31 de enero de 2008

terminal cuatro

Fotografía de Alex Pérez

Minerva34 se ha levantado hoy una hora antes de lo habitual, lo que en general no parecería gran cosa si no fuera porque para ella, de lunes a sábado, el hábito implica dejar la cama a las cuatro y media de la madrugada, para acudir puntual a su trabajo en la cafetería de la nueva terminal. De camino a Barajas, repasará una vez más el poema que anoche no logró asimilar, y cuando llegue aprovechará el tiempo robado al sueño para tratar de contestarle —el cibercafé, como la mayoría de las tiendas libres, no cierra en toda la noche—, aunque aún no está segura de si él acudirá. El suelo de la cocina está frío, como cada noche al levantarse, y mientras la ducha le devuelve parte de la realidad perdida entre las sábanas, el café ya ha llenado con su aroma los escasos veinte metros de la buhardilla.

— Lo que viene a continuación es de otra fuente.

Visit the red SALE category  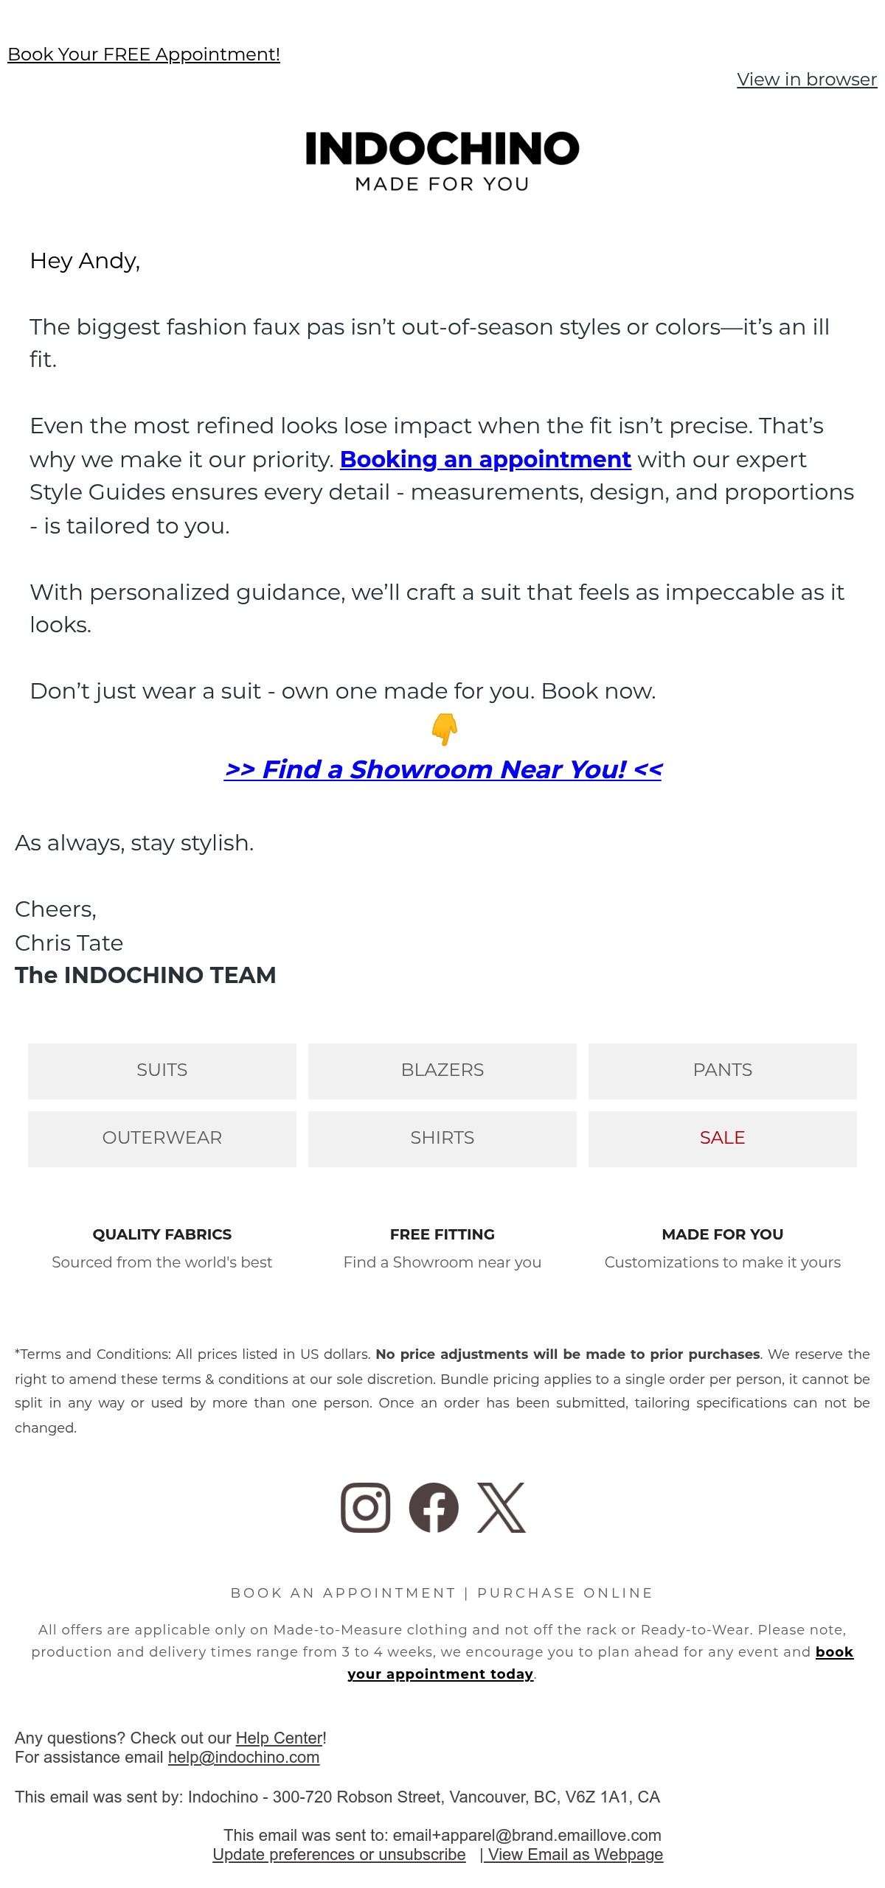coord(723,1139)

Cuatro horas después, Valiente106 unta sin prisa las tostadas integrales con una margarina rica en oleonosequé —el médico le ha prohibido acercarse siquiera a las grasas animales—, les añade la mermelada baja en calorías y, aprovechando que María se distrae atusando el uniforme a las gemelas, deja caer una cucharada de azúcar en el descafeinado, lo revuelve sin ruido y se acerca distraído hasta la mesa del ordenador. Si ha contestado, mentirá diciendo que hoy vienen los americanos y que tendrá que acercarse a por ellos. El vuelo —ayer tuvo la precaución de comprobarlo— llegará a la terminal cuatro según lo previsto, y como a esas horas el tráfico suele estar fatal, prefiere invitarles a comer en el mismo aeropuerto. A fuerza de repetirlas, las excusas suenan en su voz más naturales que la verdad.

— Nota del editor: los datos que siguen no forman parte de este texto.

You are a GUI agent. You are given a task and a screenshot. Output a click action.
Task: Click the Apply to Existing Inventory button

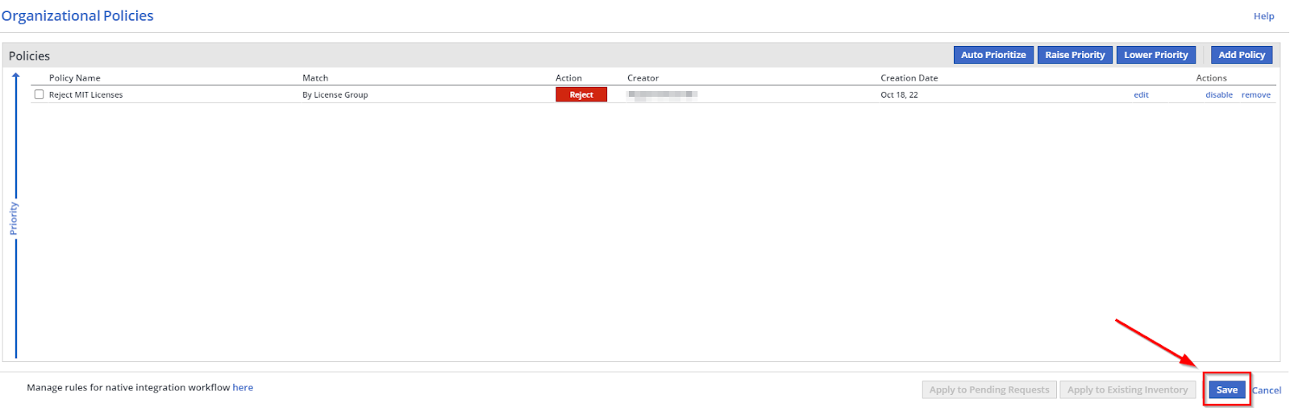click(1127, 389)
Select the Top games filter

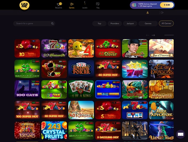tap(100, 24)
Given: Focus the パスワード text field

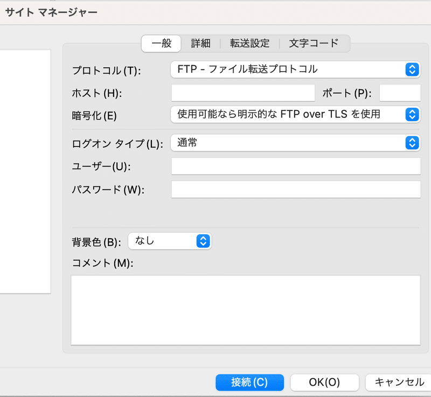Looking at the screenshot, I should pyautogui.click(x=295, y=190).
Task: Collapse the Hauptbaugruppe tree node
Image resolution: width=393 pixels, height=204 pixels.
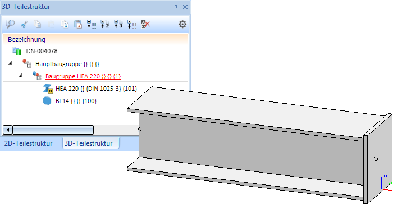Action: pyautogui.click(x=10, y=63)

En el autobús nocturno, durante cerca de media hora, se mezclan sin confundirse los viajeros madrugadores y los trabajadores de la terminal. Los primeros repasan con nervios ilusionados una multitud de papeles, documentos y guías de viaje, billetes y pasaportes perfectamente ordenados en riñoneras de piel que se ciñen como lapas a sus barrigas orondas. Los segundos —todos salvo Minerva34— aprovechan para recuperar minutos a un sueño rácano, desubicado, del que no lograrán deshacerse, con suerte, hasta bien pasado el mediodía. Ella también sueña, despierta, con una relación ficticia que sólo conoce por las telenovelas, con unas manos fuertes y cariñosas que la acaricien despacio desde el amanecer, con esa verja blanca de madera que cierra el pequeño jardín en el que crecerán, junto a sus hijos, rosales enanos y trepadores. A punto de cumplir los cuarenta, se imagina en ese mismo autobús ojeando una guía ilustrada de las ruinas precolombinas, mientras Valiente106 le rodea con suavidad la cintura y la besa en el cuello, camino de una larga luna de miel.

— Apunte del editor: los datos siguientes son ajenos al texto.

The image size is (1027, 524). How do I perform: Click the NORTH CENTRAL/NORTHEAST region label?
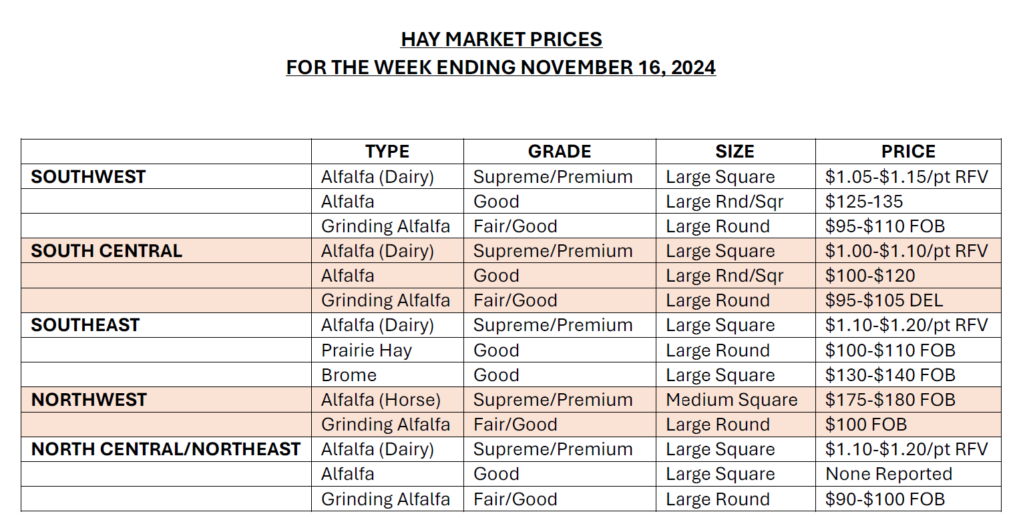166,449
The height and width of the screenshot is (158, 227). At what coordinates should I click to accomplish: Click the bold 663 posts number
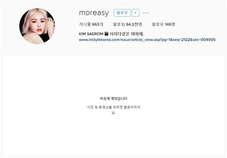tap(96, 24)
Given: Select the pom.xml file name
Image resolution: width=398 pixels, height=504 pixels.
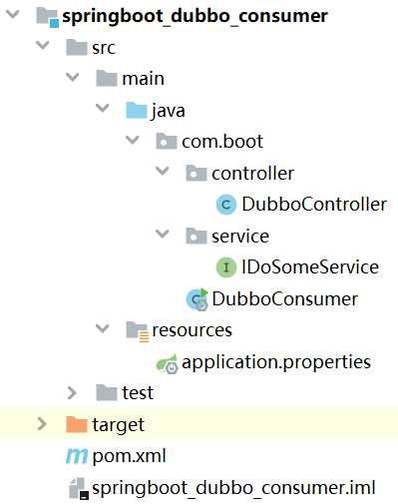Looking at the screenshot, I should pos(129,456).
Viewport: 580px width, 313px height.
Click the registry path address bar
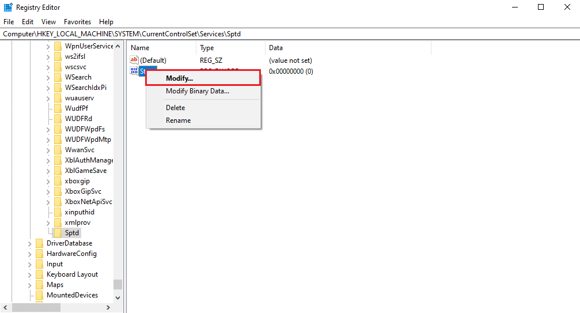[288, 34]
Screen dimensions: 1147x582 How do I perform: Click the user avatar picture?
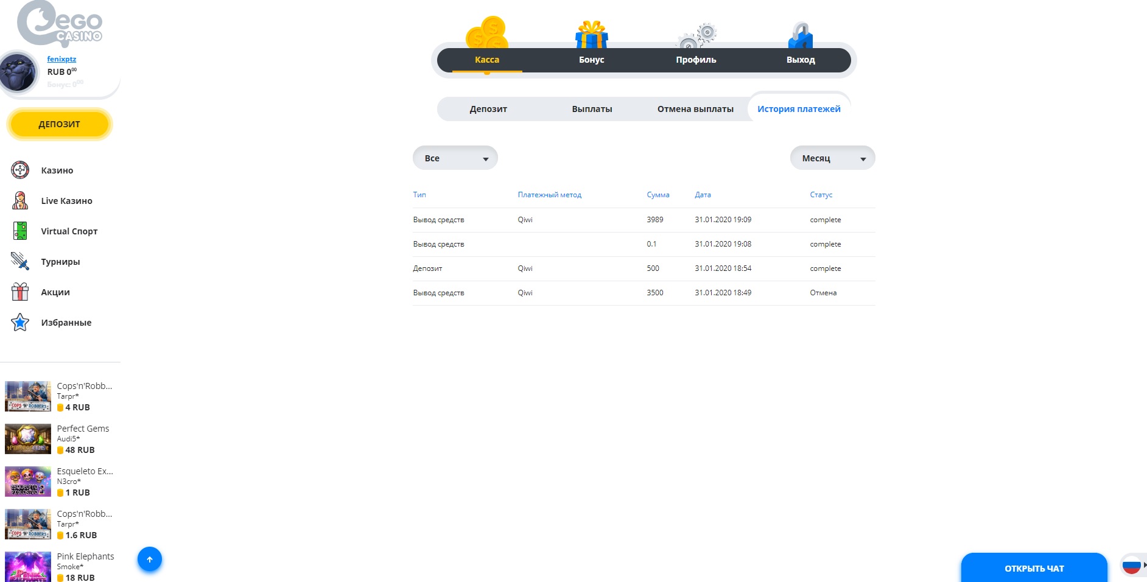click(x=18, y=72)
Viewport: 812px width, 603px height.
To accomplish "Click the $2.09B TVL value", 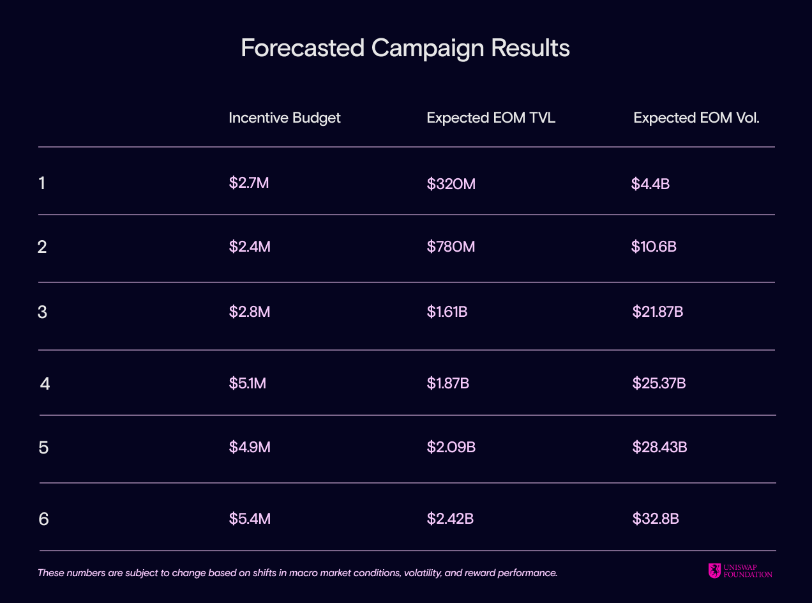I will (x=451, y=447).
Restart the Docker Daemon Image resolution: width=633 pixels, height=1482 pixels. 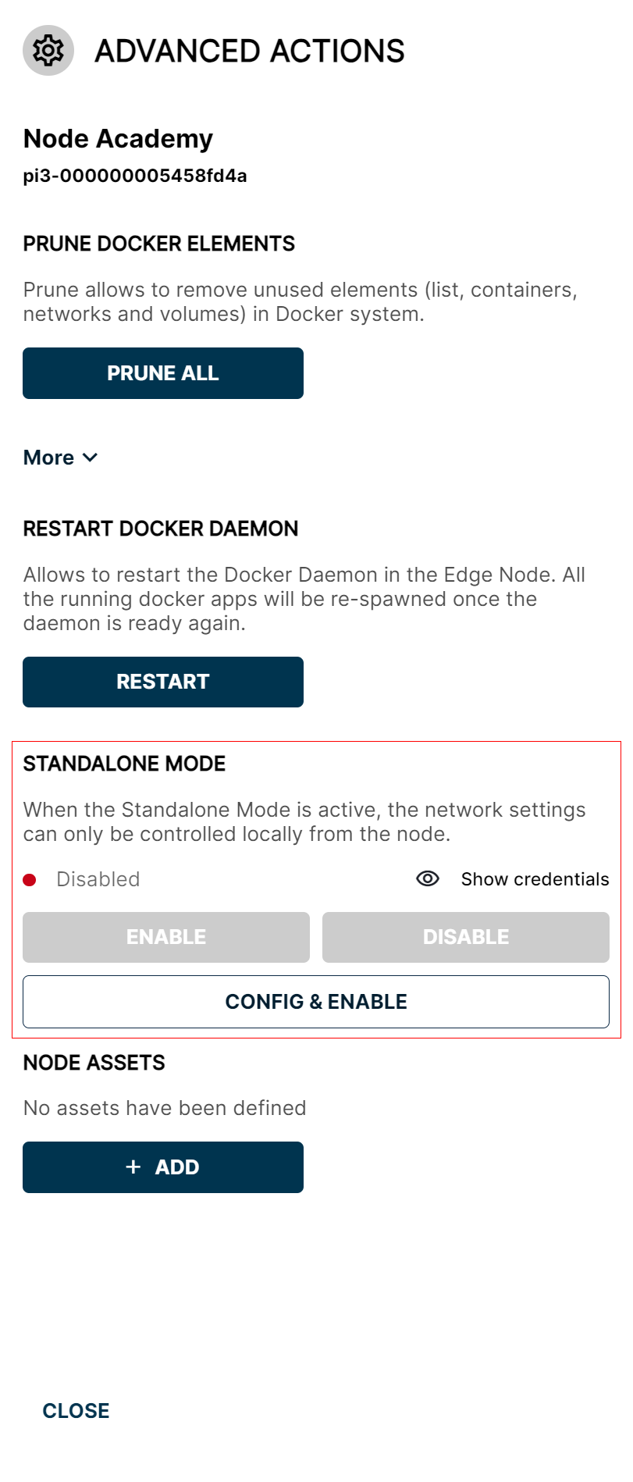162,681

La rosa, roja, la ha cogido del ramo que adorna la recepción del hotel, igual que ha hecho otras veces, y seguro como está de lograrlo, reserva ya la habitación a nombre del doctor Vilafont, recién llegado en el puente aéreo y sin tiempo para pernoctar en la capital. Fue ella quien sugirió el detalle de la flor, aunque la suya será blanca y lucirá firme —como un faro guía que le atraiga hacia su luz— en la solapa del traje negro que Marina, la dependienta mulata que regenta una pequeña boutique en la dutifrí, le ha prestado para la ocasión. Ha sido la caribeña la que le ha recomendado el poema de Martí, que tampoco entiende muy bien, como el de anoche, pero que su amiga le asegura cargado de entrega y sensualidad; ella también se ha tomado la tarde libre y andará por ahí, rondando el restaurante, actuando una vez más como carabina en la sombra, por si la cita cibernética resulta mal —por si no resulta.
A las dos y media, ante a un espejo gigantesco, recién duchada y con el Armani negro a medio abrochar, Minerva34 dibuja con precisión de delineante el contorno granate de sus labios, igual que ha visto hacer docenas de veces a sus heroínas de culebrón, mientras la mujer que se maquilla frente a ella la mira y esboza una sonrisa tímida, nerviosa. La mesa del restaurante no estará lista hasta las tres, pero desde la puerta se puede ver casi toda la barra. Nadie lleva encima una flor. En la puerta de embarque diecisiete se anuncia la salida inminente del vuelo con destino a Cancún. Entre la multitud de parejas que arrastran maletas hacia la entrada, Valiente106 permanece inmóvil con el teléfono pegado a la oreja. Un hilo de sudor fino y caudaloso le atraviesa la frente y desciende brillante hasta la punta de la nariz. A sus pies, una rosa roja se deshace bajo las ruedas de los carros de equipaje y al otro lado del hilo, con la PDA sobre la mesa, María le recita, entre lágrimas, un poema de Martí.